# [Required work]
The required output is the complete data, repeated without alteration.

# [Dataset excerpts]
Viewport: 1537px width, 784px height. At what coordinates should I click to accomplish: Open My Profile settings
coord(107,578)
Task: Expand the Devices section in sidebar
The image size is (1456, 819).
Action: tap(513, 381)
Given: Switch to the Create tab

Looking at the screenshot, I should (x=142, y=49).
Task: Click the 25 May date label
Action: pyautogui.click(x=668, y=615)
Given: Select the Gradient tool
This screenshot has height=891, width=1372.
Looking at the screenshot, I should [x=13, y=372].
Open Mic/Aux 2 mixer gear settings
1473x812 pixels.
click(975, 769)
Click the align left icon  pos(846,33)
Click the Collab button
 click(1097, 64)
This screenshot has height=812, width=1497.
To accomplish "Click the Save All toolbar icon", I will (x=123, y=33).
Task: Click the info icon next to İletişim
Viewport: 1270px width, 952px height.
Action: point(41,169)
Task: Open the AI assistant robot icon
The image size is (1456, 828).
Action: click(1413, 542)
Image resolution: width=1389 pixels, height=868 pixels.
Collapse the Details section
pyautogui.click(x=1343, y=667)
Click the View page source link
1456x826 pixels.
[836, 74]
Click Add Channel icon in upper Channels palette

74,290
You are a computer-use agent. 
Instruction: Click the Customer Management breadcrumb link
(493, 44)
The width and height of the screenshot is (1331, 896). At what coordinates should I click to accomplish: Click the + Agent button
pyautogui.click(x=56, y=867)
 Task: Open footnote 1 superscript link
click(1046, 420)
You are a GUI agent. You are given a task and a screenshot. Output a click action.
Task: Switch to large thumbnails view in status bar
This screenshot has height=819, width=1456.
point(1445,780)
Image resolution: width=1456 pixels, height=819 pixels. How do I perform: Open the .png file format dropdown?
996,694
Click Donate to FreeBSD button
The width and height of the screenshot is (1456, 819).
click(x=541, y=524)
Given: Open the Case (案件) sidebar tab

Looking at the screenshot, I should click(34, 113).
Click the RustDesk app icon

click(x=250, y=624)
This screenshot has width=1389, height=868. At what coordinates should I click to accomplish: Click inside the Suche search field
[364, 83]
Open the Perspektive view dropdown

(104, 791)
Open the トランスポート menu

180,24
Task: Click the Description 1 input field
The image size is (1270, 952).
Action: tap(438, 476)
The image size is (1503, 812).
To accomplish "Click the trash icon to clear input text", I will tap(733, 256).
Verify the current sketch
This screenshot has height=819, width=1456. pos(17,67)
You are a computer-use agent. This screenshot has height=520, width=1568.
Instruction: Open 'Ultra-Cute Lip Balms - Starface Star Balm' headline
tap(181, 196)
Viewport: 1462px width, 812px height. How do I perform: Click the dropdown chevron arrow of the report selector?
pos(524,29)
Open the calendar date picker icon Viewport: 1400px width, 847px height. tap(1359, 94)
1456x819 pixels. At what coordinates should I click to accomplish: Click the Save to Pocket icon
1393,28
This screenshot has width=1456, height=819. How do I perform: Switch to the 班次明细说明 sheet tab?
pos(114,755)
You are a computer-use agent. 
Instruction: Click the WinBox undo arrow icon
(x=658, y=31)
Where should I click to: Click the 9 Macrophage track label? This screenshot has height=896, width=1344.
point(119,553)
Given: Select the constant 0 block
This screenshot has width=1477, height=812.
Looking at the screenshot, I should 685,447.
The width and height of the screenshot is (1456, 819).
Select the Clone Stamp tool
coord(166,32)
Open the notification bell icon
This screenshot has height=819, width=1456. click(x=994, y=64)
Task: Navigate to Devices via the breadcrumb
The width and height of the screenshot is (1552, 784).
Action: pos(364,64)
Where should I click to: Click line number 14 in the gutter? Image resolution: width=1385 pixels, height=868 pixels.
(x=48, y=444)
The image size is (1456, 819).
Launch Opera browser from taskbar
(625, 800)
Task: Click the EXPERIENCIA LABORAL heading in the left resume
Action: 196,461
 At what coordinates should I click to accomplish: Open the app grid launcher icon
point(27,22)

# [Answer]
Viewport: 1537px width, 784px height. At what coordinates should I click to accomplish: Open My Profile settings
coord(107,578)
Task: Expand the Devices section in sidebar
The image size is (1456, 819).
Action: tap(513, 381)
Given: Switch to the Create tab

Looking at the screenshot, I should (x=142, y=49).
Task: Click the 25 May date label
Action: pyautogui.click(x=668, y=615)
Given: Select the Gradient tool
This screenshot has height=891, width=1372.
Looking at the screenshot, I should [x=13, y=372].
Open Mic/Aux 2 mixer gear settings
1473x812 pixels.
click(975, 769)
Click the align left icon  pos(846,33)
Click the Collab button
 click(1097, 64)
This screenshot has height=812, width=1497.
To accomplish "Click the Save All toolbar icon", I will (x=123, y=33).
Task: Click the info icon next to İletişim
Viewport: 1270px width, 952px height.
Action: point(41,169)
Task: Open the AI assistant robot icon
The image size is (1456, 828).
Action: click(1413, 542)
Image resolution: width=1389 pixels, height=868 pixels.
Collapse the Details section
pyautogui.click(x=1343, y=667)
Click the View page source link
1456x826 pixels.
[836, 74]
Click Add Channel icon in upper Channels palette

74,290
You are a computer-use agent. 
Instruction: Click the Customer Management breadcrumb link
(493, 44)
The width and height of the screenshot is (1331, 896). At what coordinates should I click to accomplish: Click the + Agent button
pyautogui.click(x=56, y=867)
 Task: Open footnote 1 superscript link
click(1046, 420)
You are a GUI agent. You are given a task and a screenshot. Output a click action.
Task: Switch to large thumbnails view in status bar
This screenshot has height=819, width=1456.
point(1445,780)
Image resolution: width=1456 pixels, height=819 pixels. How do I perform: Open the .png file format dropdown?
996,694
Click Donate to FreeBSD button
The width and height of the screenshot is (1456, 819).
click(x=541, y=524)
Given: Open the Case (案件) sidebar tab

Looking at the screenshot, I should click(34, 113).
Click the RustDesk app icon

click(x=250, y=624)
This screenshot has width=1389, height=868. At what coordinates should I click to accomplish: Click inside the Suche search field
[364, 83]
Open the Perspektive view dropdown

(104, 791)
Open the トランスポート menu

180,24
Task: Click the Description 1 input field
The image size is (1270, 952).
Action: tap(438, 476)
The image size is (1503, 812).
To accomplish "Click the trash icon to clear input text", I will tap(733, 256).
Verify the current sketch
This screenshot has height=819, width=1456. pos(17,67)
You are a computer-use agent. This screenshot has height=520, width=1568.
Instruction: Open 'Ultra-Cute Lip Balms - Starface Star Balm' headline
tap(181, 196)
Viewport: 1462px width, 812px height. How do I perform: Click the dropdown chevron arrow of the report selector?
pos(524,29)
Open the calendar date picker icon Viewport: 1400px width, 847px height. tap(1359, 94)
1456x819 pixels. At what coordinates should I click to accomplish: Click the Save to Pocket icon
1393,28
This screenshot has width=1456, height=819. How do I perform: Switch to the 班次明细说明 sheet tab?
pos(114,755)
You are a computer-use agent. 
Instruction: Click the WinBox undo arrow icon
(x=658, y=31)
Where should I click to: Click the 9 Macrophage track label? This screenshot has height=896, width=1344.
point(119,553)
Given: Select the constant 0 block
This screenshot has width=1477, height=812.
Looking at the screenshot, I should 685,447.
The width and height of the screenshot is (1456, 819).
Select the Clone Stamp tool
coord(166,32)
Open the notification bell icon
This screenshot has height=819, width=1456. click(x=994, y=64)
Task: Navigate to Devices via the breadcrumb
The width and height of the screenshot is (1552, 784).
Action: pos(364,64)
Where should I click to: Click line number 14 in the gutter? Image resolution: width=1385 pixels, height=868 pixels.
(x=48, y=444)
The image size is (1456, 819).
Launch Opera browser from taskbar
(625, 800)
Task: Click the EXPERIENCIA LABORAL heading in the left resume
Action: 196,461
 At what coordinates should I click to accomplish: Open the app grid launcher icon
point(27,22)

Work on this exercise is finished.